Seasonality of birds based on migratory status The number of species increased consistently to reach the peak (90) during northeast monsoon and found lowest in summer (Table 1). The resident (with local movement) species were the highest during summer while winter visitors were high during northeast. No winter visitor was recorded during southwest monsoon 1 and 2. Total abundance of birds during different seasons was positively correlated with the increasing residents (r = 0.836, p < 0 .01, N = 8). The Common Iora was the most abundant species during southwest 1, Whitebrowed Bulbul was the first dominant species during northeast 1 and 2, summer 1 and 2 and southwest 2 and the Blyth’s Reed Warbler was the dominant species during winter 1 and 2. Abundance of birds during different seasons was positively correlated with increasing winter visitor (r = 0.993, p = .001) and resident with local movements (r = 0.862, p = 0.006).
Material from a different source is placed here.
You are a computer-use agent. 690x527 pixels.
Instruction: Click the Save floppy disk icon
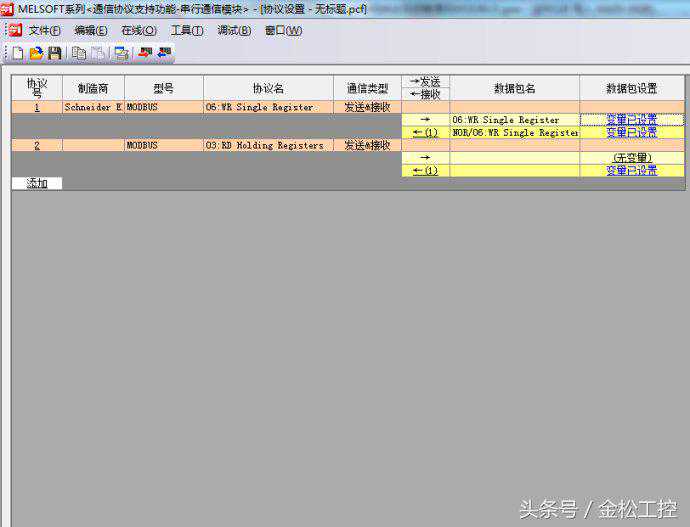click(x=54, y=52)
Seasonality of bird abundance on feeding guild composition The avifauna was largely dominated by insectivore guild through out the study period followed by omnivore and frugivore. A definite seasonal pattern existed in all the six guilds (Figure 4). Insectivores occurred all through the seasons with the maximum during winter and minimum during northeast monsoon. Omnivores and carnivores were highly abundant during southwest monsoon and summer and lowest during winter. Frugivores were highly abundant during northeast monsoon and low during southwest monsoon.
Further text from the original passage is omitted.